(ÉNONCÉ DU PROBLÈME 1)
Remplacez "ikebana" par "art floral" dans le passage du texte sur l'ikebana qui commence par "Un Alsacien au" et se termine par "vous y mettre.", puis recopiez ce passage.
(ÉNONCÉ DU PROBLÈME 2)
D'après le texte sur l'ikebana, combien de magasins la rue Kappabashi-dori abrite-t-elle ?
(ÉNONCÉ DU PROBLÈME 3)
Poursuivez le texte sur l'ikebana à la suite de sa dernière phrase.

(DOCUMENT SOURCE)
§ §
Un Alsacien au Japon – épisode 38
Des fleurs et des hommes
Depuis que vous êtes arrivés au Japon vous vous intéressez à la pensée zen. Quitte à être plongé dans une toute autre culture, autant essayer d’en comprendre les fondements. En lisant justement un essai sur la question vous tombez sur un chapitre qui traite de la “Voie des fleurs“, l’ikebana, ou comment accéder à la plénitude à travers la technique de l’arrangement floral. L’expérience vous tente (même si le tir à l’arc – kyudo – ou le kendo vous intriguaient aussi) et vous décidez de vous y mettre.
À l’aide d’un livre emprunté à la médiathèque française vous découvrez l’univers de l’arrangement floral et ses implications dans la philosophie zen. Au Japon la moindre pratique a été portée au rang d’art et l’ikebana ne fait pas exception, c’est une affaire à prendre au sérieux. Vous avez désormais une idée de la théorie, il faut maintenant passer à la pratique et pour ce faire, s’équiper un peu. Des ciseaux, un petit sécateur et deux accessoires propres à l’ikebana : le kezan (un socle en métal couvert de pics et sur lequel on plante les tiges des fleurs) et le vase. Même au Japon, ces deux objets sont difficiles à trouver, il faut se rendre dans un magasin spécialisé, du genre de ceux qu’on trouve à Kappabashi-dori. C’est le nom d’une rue qui abrite pas moins de 160 magasins, tous dédiés aux professionnels de la restauration ou à la décoration.
§ §
(DONNÉES FOURNIES)
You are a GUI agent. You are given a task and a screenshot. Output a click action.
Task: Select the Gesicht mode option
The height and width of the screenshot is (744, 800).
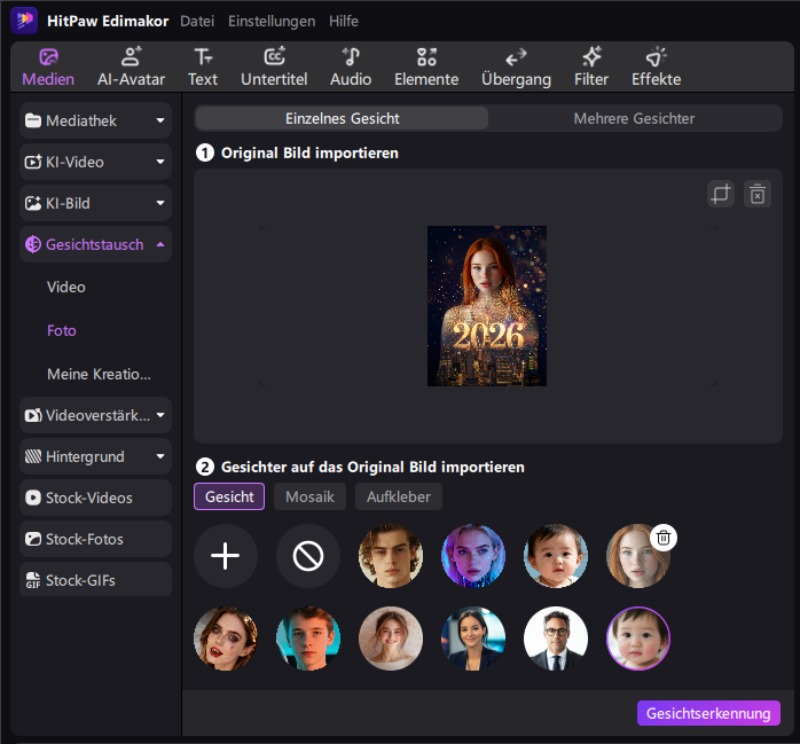(228, 496)
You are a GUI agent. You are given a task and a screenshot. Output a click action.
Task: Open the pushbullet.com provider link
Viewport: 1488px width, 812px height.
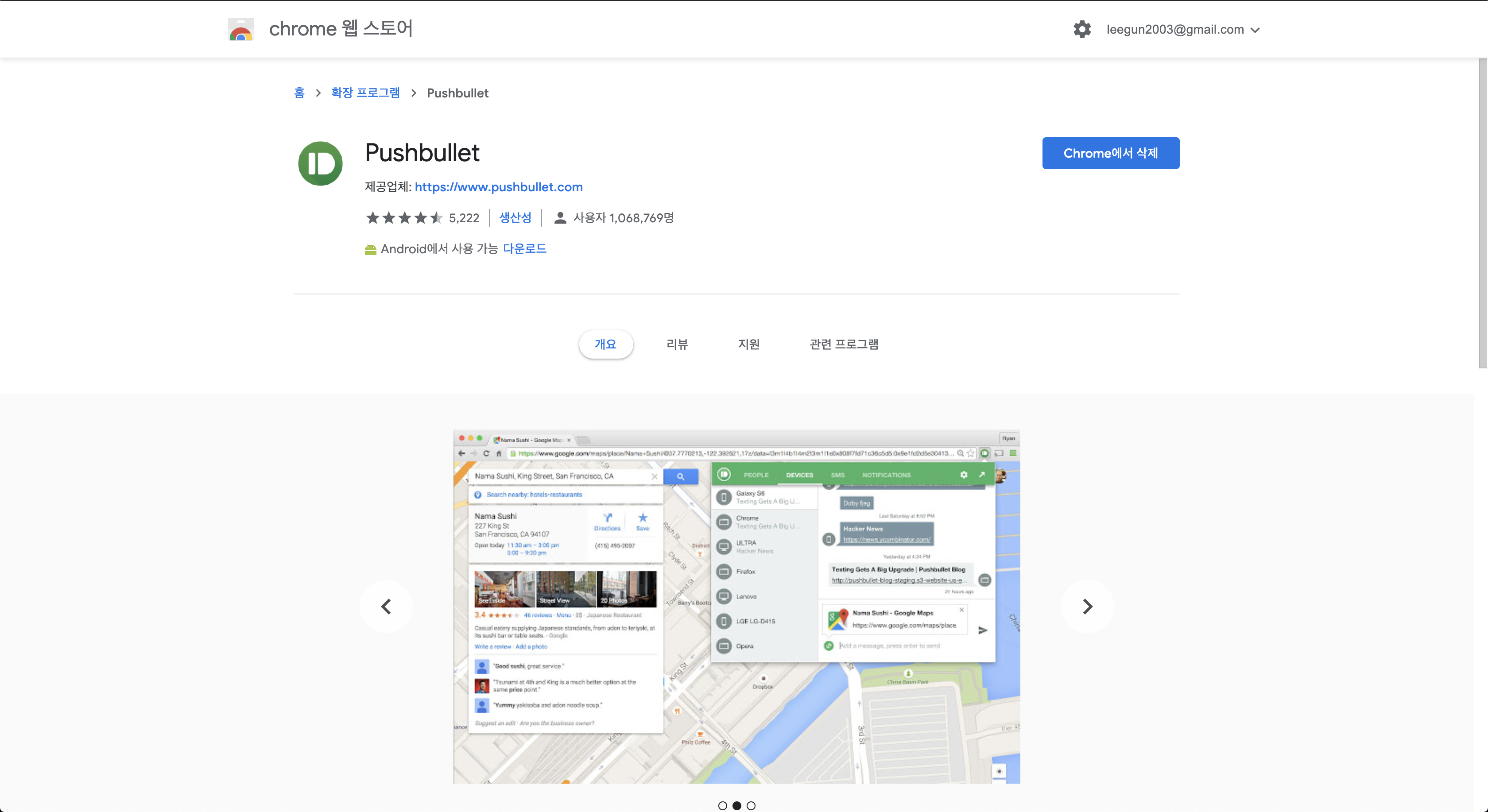499,187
§ §
(RÉSULTAT OBTENU 1)
Un Alsacien au Japon – épisode 38
Des fleurs et des hommes
Depuis que vous êtes arrivés au Japon vous vous intéressez à la pensée zen. Quitte à être plongé dans une toute autre culture, autant essayer d’en comprendre les fondements. En lisant justement un essai sur la question vous tombez sur un chapitre qui traite de la “Voie des fleurs“, l’art floral, ou comment accéder à la plénitude à travers la technique de l’arrangement floral. L’expérience vous tente (même si le tir à l’arc – kyudo – ou le kendo vous intriguaient aussi) et vous décidez de vous y mettre.

(RÉSULTAT OBTENU 2)
Pas moins de 160 magasins.

(RÉSULTAT OBTENU 3)
Un samedi matin vous commencez donc à arpenter ces 800 mètres d’enseignes (annoncés par une statue géante de cuisinier), à la recherche de kit d’apprenti ikebaniste… Pour être certain de gagner en clarté et même si c’est un peu rustre, vous avez pris une photo de kezan sur votre smartphone (smartphone qui sera de toute façon à court de batterie à mi-parcours). La rue n’est pas franchement touristique et on vous regarde parfois bizarrement, surtout quand vous rentrez dans un magasin de porcelaine avec votre sac à dos ! Vous trouvez justement un vase, carré et plat (juste de quoi immerger le kezan), il sera parfait pour mettre en valeur vos futures compositions. Pour le kezan justement c’est une autre affaire. Magasin de décoration, quincaillerie, difficile de savoir où chercher. De fil en aiguille vous vous retrouvez à tenter votre chance un peu partout. Vous savez maintenant très bien mimer le geste de planter une tige. Vous découvrez ainsi tout l’envers du décors de la restauration tokyoïte. Des magasins qui ne vendent que des lampions à ceux spécialisés dans les bols et baguettes en passant par le fournisseur officiel de faux plateaux repas en plastique (prêts à être mis dans la vitrine de votre restaurant pour appâter le client). Au passage vous perdez bien une demi-heure à regarder tous les rayons où trônent des mets alléchants pour l’éternité et vous repartez même avec une version porte-clé d’un sushi à la crevette ! Mais la matinée avance et toujours pas de kezan.
La voix du zen ne connaît pas de genre !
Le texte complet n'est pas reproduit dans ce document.